12.             Paragraph 10 amends paragraph 49 of Schedule 14 (disqualifying events: alterations of share capital) by substituting for sub-paragraphs (2) to (5) a new sub-paragraph (2). This has the effect that  an alteration of share capital will be a disqualifying event if:

  • it is not made by the relevant company for commercial reasons, or

  • the main purpose or one of the main purposes for making the alteration is to increase the market value of the shares which are the subject of the qualifying option.

13.             Paragraph 11 amends paragraph 53 of Schedule 14, which sets out the effect of a disqualifying event in relation to a qualifying option for the purposes of an income tax charge under section 135.  Sub-paragraph (2) is replaced by new sub-paragraphs (2), (2A), (2B), (2C) and (2D) in relation to calculating the amount chargeable under section 135 where each of paragraphs 44, 45 or 46 apply. The effect of these changes is to ensure that any option price paid on grant is taken into account in calculating the tax arising on the exercise of an option after a disqualifying event.

14.             For the purposes of paragraph 44, new sub-paragraph (2) defines the amount of the gain charged on exercise of the option as the post-event gain (if any) less the consideration given for the grant of the option.  (The post-event gain is defined at sub-paragraph (2C) as the amount by which the market value of the shares when the option is exercised exceeds their market value immediately before the disqualifying event).

15.             For the purposes of paragraph 45, new sub-paragraph (2A) defines the amount of the gain charged on exercise of the option to be:

  • the aggregate of the chargeable market value (as defined in paragraph 45 of Schedule 14 (as amended)) and the post-event gain (as defined at sub-paragraph 2C), less

  • the aggregate of the consideration given for the grant of the option and the amount for which the shares are acquired.

16.             For the purposes of paragraph 46, new sub-paragraph (2B) defines the amount of the gain charged on exercise of the option to be:

  • the aggregate of the chargeable market value (as defined in paragraph 45 of Schedule 14 (as amended)) and the post-event gain (as defined at sub-paragraph 2C), less

  • the consideration given for the grant of the option.

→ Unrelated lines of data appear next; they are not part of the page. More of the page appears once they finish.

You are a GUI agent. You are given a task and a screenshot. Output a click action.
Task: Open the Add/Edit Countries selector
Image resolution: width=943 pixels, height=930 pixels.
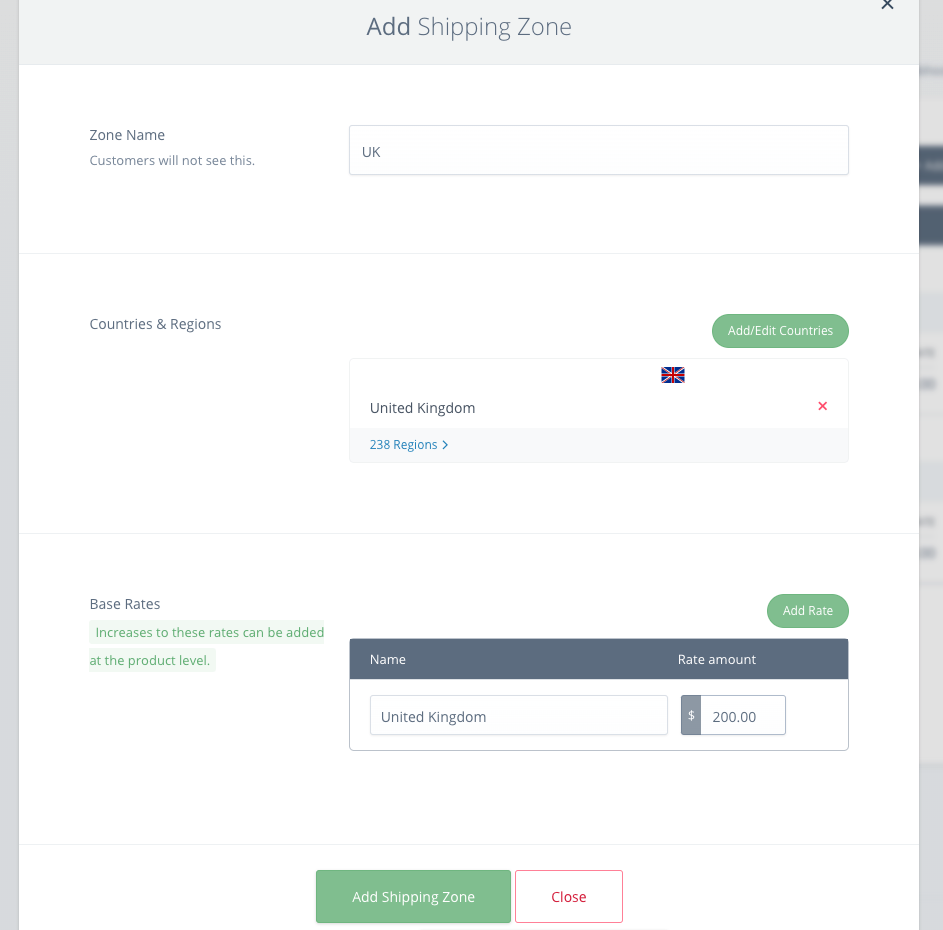pos(780,330)
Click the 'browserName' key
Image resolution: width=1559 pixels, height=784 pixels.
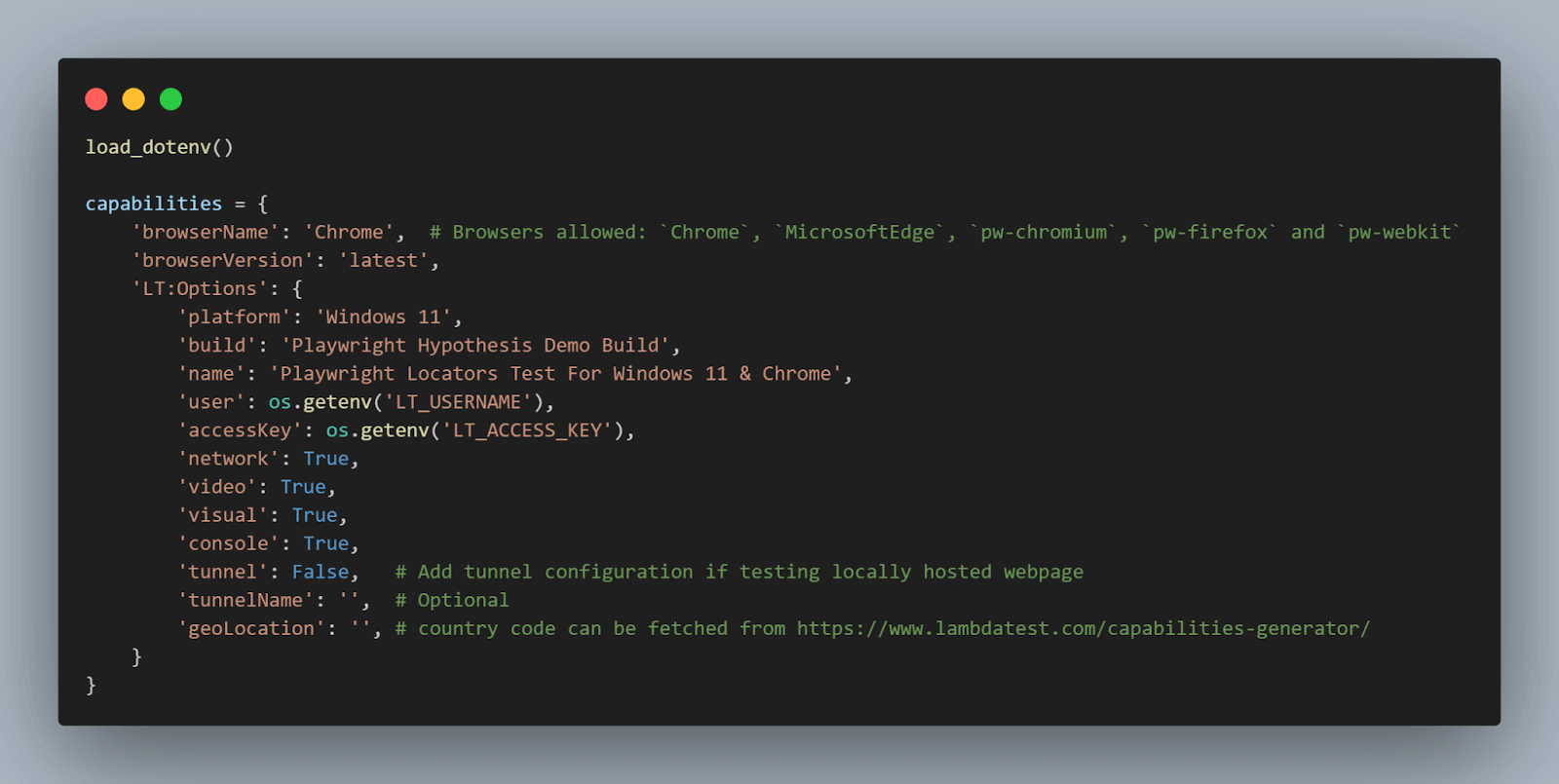(x=206, y=232)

17.             Where the market value of the shares at the time of option exercise does not exceed the consideration given for the grant of the option and/or the amount for which the shares are acquired, new sub-paragraph (2D) provides that there is no charge on the option exercise under section 135.

18.             Paragraph 12 makes consequential changes to sub-paragraph (b)(ii) of paragraph 63 of Schedule 14 (qualifying requirements for replacement option) following the amendment to paragraph 8 of Schedule 14 by paragraph 4 of this Schedule.

19.             Paragraph 13 sets out the commencement of the amendments made under this Schedule. 

  • The amendments made by paragraphs 2 to 6 and 12 have effect in relation to any right to acquire shares granted after the passing of this Act. 

  • The amendments made by paragraphs 7, 8 and 11 have effect in relation to any right to acquire shares exercised after the passing of this Act. 

  • The amendments made by paragraphs 9 and 10 have effect in relation to any alteration made to share capital of a company after the passing of this Act.


BACKGROUND NOTE

EMIs were introduced by Finance Act 2000 to help small, higher risk companies recruit and retain skilled employees by offering them tax-advantaged share options.  The relief is designed to allow companies to tailor options to suit their business needs.  Growth in the value of the shares over the option period is tax-relieved, as long as the company and the individual continue to meet the conditions for the relief.

The improvements to EMI will simplify the operation of the legislation and assist companies granting EMIs.  By removing the limit on the number of employees in each company who can hold EMI options and replacing it with a limit on the total value of shares under EMI option of £3 million, will double the amount of share options that small, growing companies will be able to grant under EMI.